Prof Ian Wicks

Recipient: Prof Ian Wicks
Intended department: Inflammation Division- The Walter and Eliza Hall Institute of Medical Research Victoria
Project:

 

Exploring GM-CSF as a Regulator and Therapeutic Target in Vasculitis

 

 

Vasculitis is a disease characterised by inflammation of the blood vessels. Without treatment, this inflammation can cause the vessel to block or burst, which can be life threatening. We believe that understanding how inflammation develops during vasculitis will allow the development of new therapeutic targets aimed at limiting the progression of vasculitis and treating established disease.
In this grant, we have studied the inflammatory processes that drive two common vascular conditions – Kawasaki Disease (KD) and Giant Cell Arteritis (GCA). KD is caused by inflammation of blood vessels in the heart (coronary arteries). It affects young children (0-5 years) and can result in life threatening coronary aneurysms within the heart. GCA affects the elderly (50 years plus) and can result in blindness due to inflammation of the temporal arteries. Here, we performed multiple assays to measure
a wide panel of immune factors present in the blood of KD patients and the temporal arteries of patients with GCA. Our hypothesis was that through identifying the major immune factors that emerge in these disease (KD and GCA), we could design therapies that limit their pathogenic activity, which would in turn limit vascular inflammation. We successfully identified the unique immune signatures of KD and GCA. Specifically, we have found a family of mediators in KD patients; these include the cytokines CCL17 and CCL2, which are responsible for recruiting immune cells. Notably, these do not appear in GCA or in unrelated diseases such as pneumonia. Intriguingly, our earlier studies identified the pathway by which CCL17 and CCL2 are expressed and we have developed a therapeutic approach to block this process. Hence, our study supports the application of this therapy in KD. In contrast, for GCA we found that a different family of immune factors (notably IFN-gamma and CXCL9-10) were expressed in the inflamed temporal artery. This demonstrates that distinct types of immune responses drive pathology in these two diseases.

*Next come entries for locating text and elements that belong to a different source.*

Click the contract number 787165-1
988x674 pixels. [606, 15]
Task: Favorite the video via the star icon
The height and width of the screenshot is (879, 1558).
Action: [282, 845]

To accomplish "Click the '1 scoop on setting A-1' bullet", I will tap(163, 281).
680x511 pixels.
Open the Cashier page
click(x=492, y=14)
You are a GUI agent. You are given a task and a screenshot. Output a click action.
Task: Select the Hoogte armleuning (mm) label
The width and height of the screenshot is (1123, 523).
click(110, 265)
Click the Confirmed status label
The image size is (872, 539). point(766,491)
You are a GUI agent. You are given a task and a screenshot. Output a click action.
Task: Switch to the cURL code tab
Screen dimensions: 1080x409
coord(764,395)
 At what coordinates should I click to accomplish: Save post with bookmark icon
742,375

Our findings provide information on how these common inflammatory diseases develop and identify new biomarkers for diagnosis and potential therapeutic targets. Specifically, our findings demonstrate that for KD, therapies that target a pathway involving CCL2/17 (as well as GM-CSF, another immune mediator actively researched in our laboratory) may be effective, while therapies aimed at treating the IFNg-CXCL9-10 axis will be effective for GCA. These results were presented at a leading international conference on inflammation (Cold Spring Harbour in Asia, Suzhou, China, 2017) and will form the basis of future publications. Furthermore, we plan to assess the efficacy of targeting the above pathways in future pre-clinical trials Funding by the Australian Rheumatology Association and Arthritis Australia was
instrumental in achieving these goals and we gratefully acknowledge their support.